▶ **EXERCISE DETAILS**: Write out the lines of the listing below as a JSON list of strings, one string per line and no blank lines. Begin at the line that has "The height and", continue through the end of the listing, and leave out the pictures.

>> Start DATA SUPPLIED

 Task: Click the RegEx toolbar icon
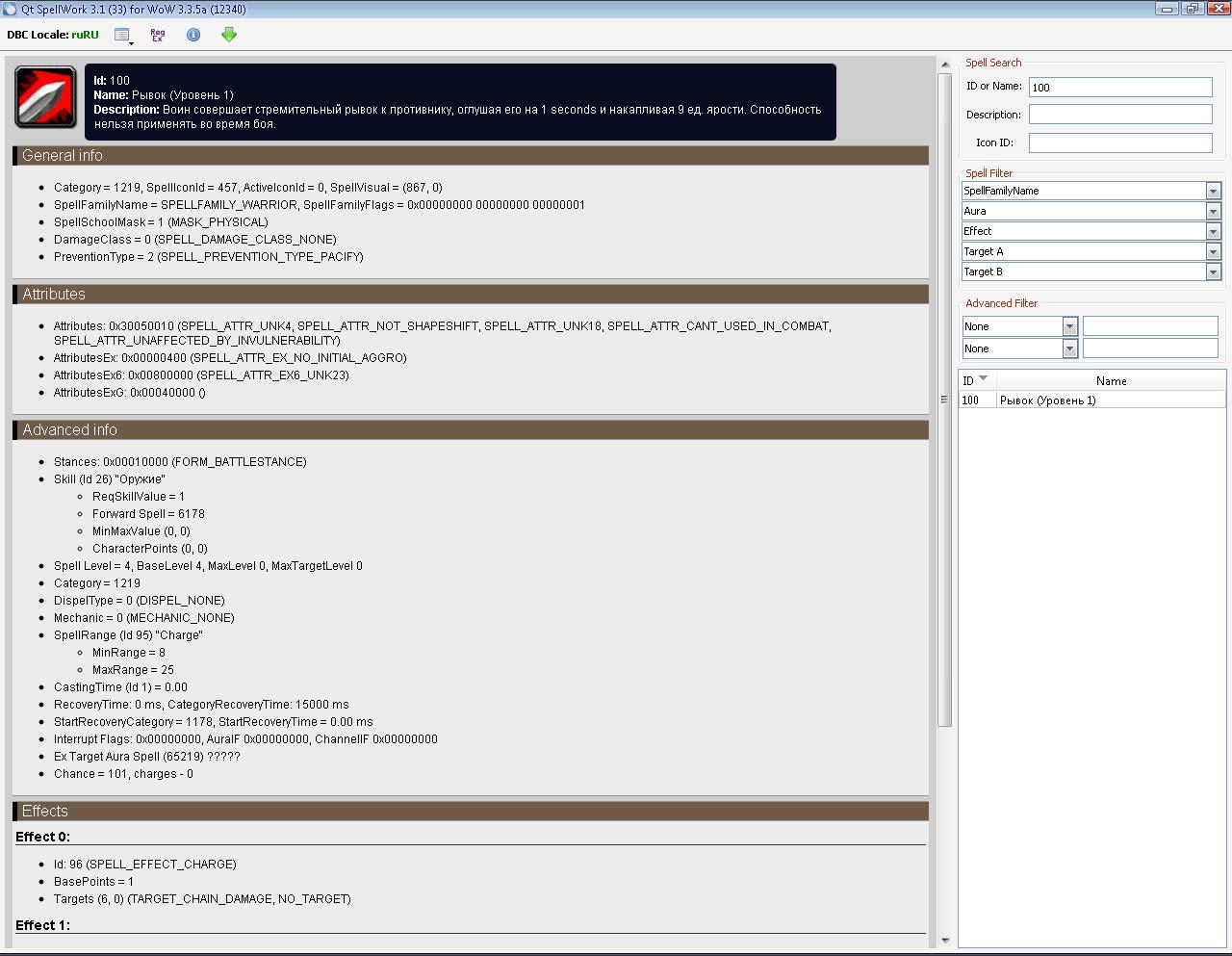[158, 35]
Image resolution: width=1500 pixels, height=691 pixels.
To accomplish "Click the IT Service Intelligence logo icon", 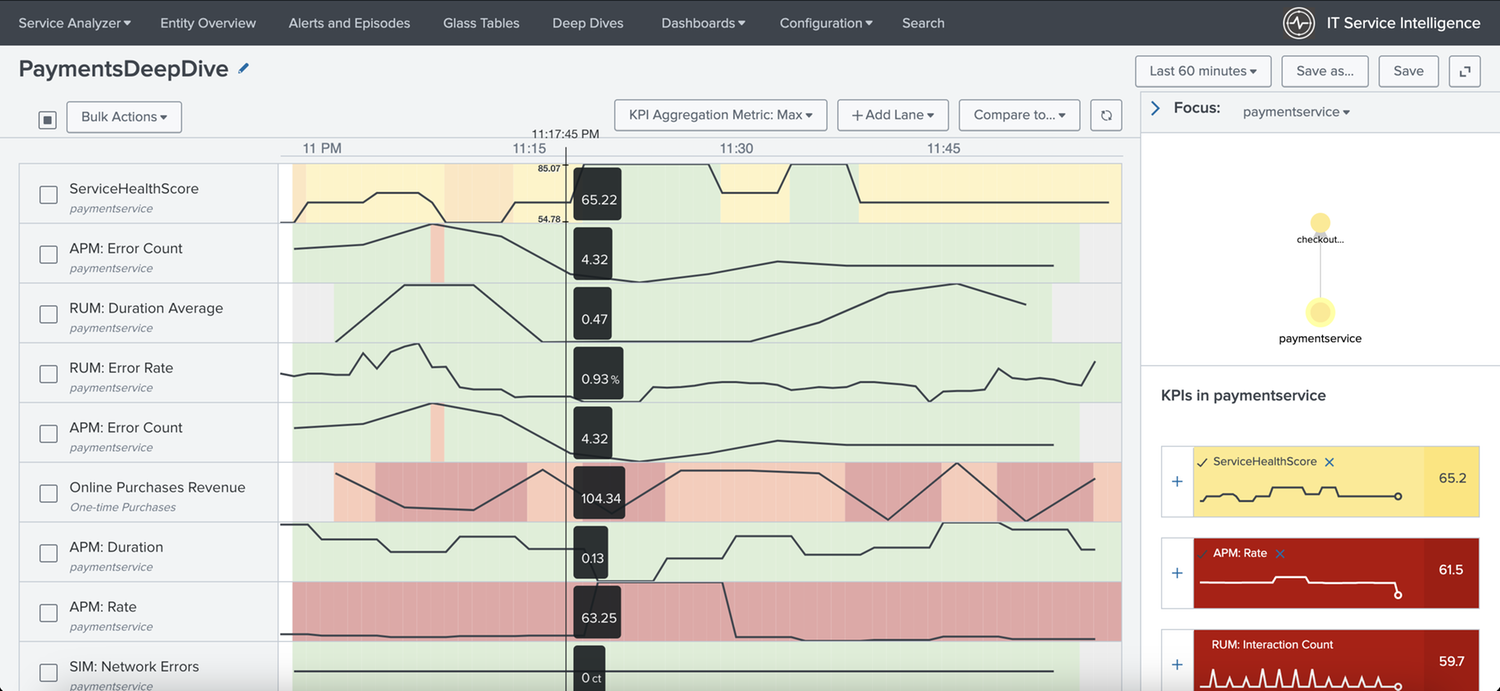I will [1299, 23].
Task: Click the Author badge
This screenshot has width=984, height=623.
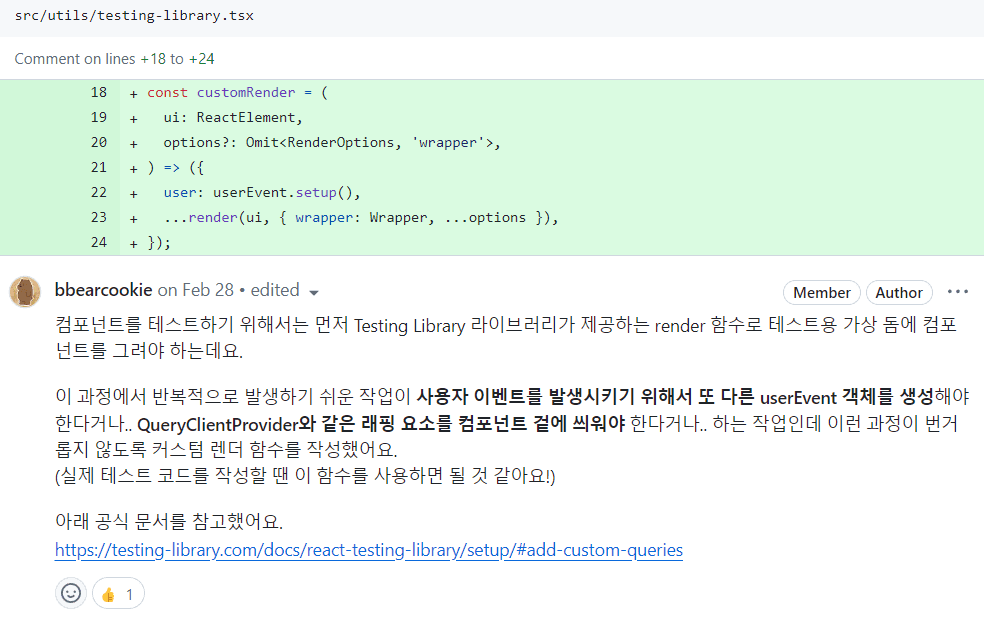Action: click(898, 292)
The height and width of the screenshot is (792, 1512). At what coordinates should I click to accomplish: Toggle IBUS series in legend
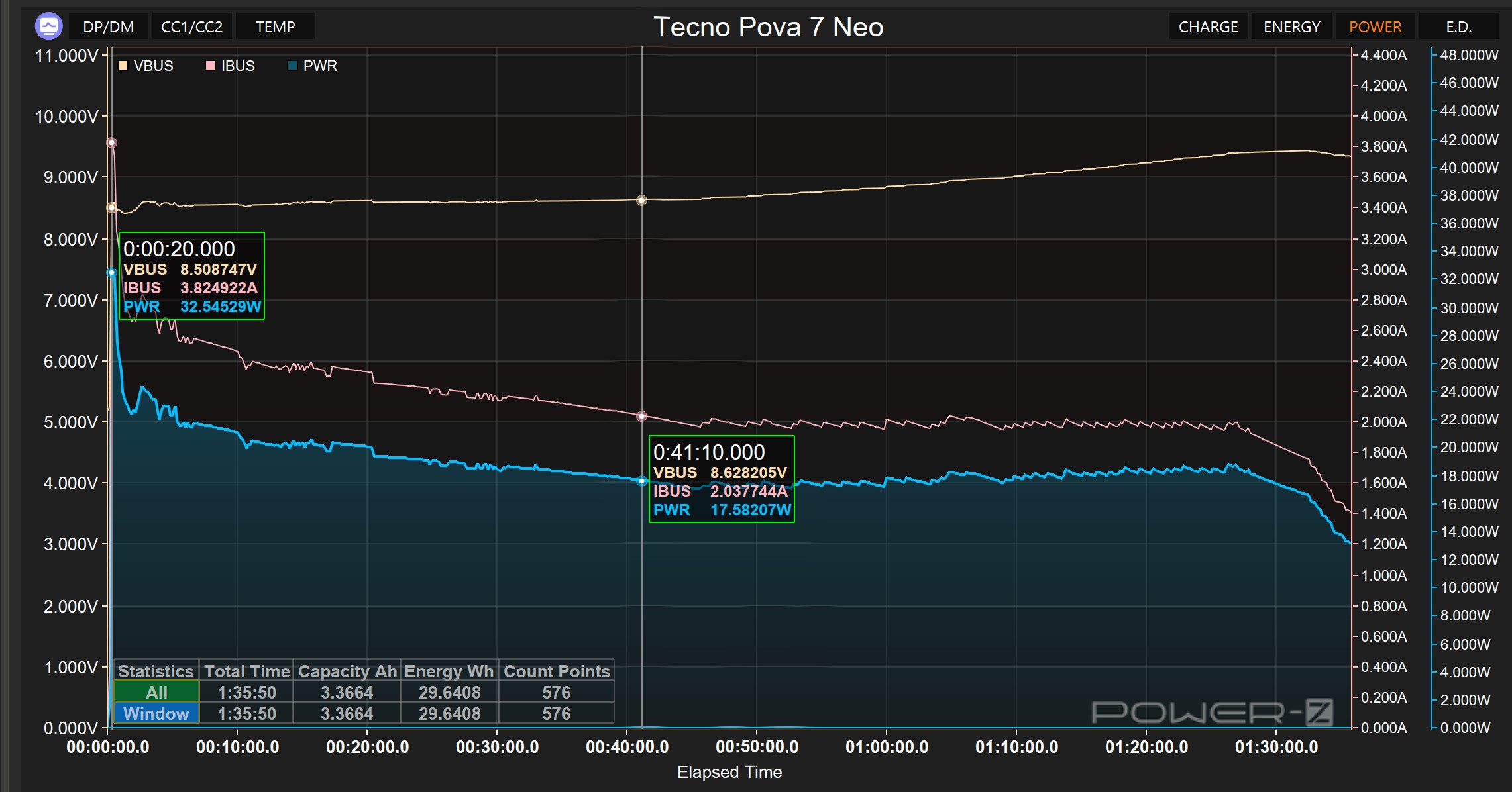(x=238, y=66)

>> End DATA SUPPLIED

▶ **RESULT OF THIS EXERCISE**:
[
  "The height and width of the screenshot is (792, 1512). At what coordinates should I click to accomplish: Toggle IBUS series in legend",
  "(x=238, y=66)"
]